Planting and Harvesting Sprouts at Home        

I used to grow sprouts in Ball jars over 10 years ago but stopped doing that. I am strongly convinced that actually growing them in soil is far easier and produces far more nutritious and abundant food. It is also less time consuming. With Ball jars you need to rinse them several times a day to prevent mold growth. Trays also take up less space. I am now consuming one whole tray you see below every 2-3 days and to produce that much food with Ball jars I would need dozens of jars.  

About to plant wheat grass and sunflower seeds - 2 days after soaking 
Wheat grass and sunflower seeds – 3 ½ days post germination
I am in the process of compiling more specific detailed videos for future articles but I thought I would whet your appetite and give you a preview with the photos below. For now you can get instructions on how to grow them by viewing a step-by-step guide at rawfoods-
livingfoods.com.6 One of the important details that many fail to do is to cover the sprouting tray with a cover that not only puts the sprouts in darkness but has a heavy weight on it. The weight is necessary to produce a high quality sprout. It needs the exercise to simulate breaking through the soil.

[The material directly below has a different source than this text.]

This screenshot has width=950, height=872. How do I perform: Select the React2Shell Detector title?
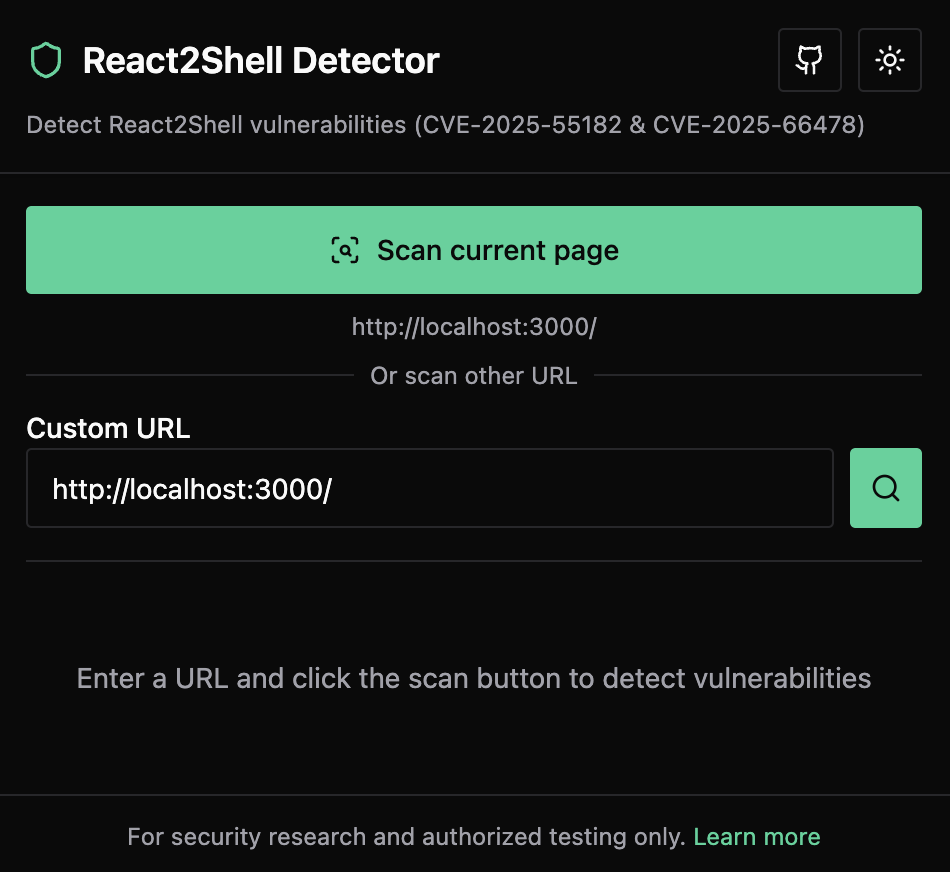pos(262,60)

Sunflower seeds and pea sprouts – 3 days until ready for harvest

Sunflower seed sprouts and wheat Grass - ready to harvest

Sprouts are a perfect complement to fermented vegetables. My current salad consists of about half a pound of sunflower sprouts, four ounces of fermented vegetables, half a large red pepper, several tablespoon of raw organic butter, some red onion, a whole avocado and about three ounces of salmon or chicken. It is my primary meal. In the late afternoon, I typically only have macadamia nuts and home made coconut candy in addition to drinking 16-32 ounces of green vegetable juice. I break it up occasionally by going to a restaurant with friends.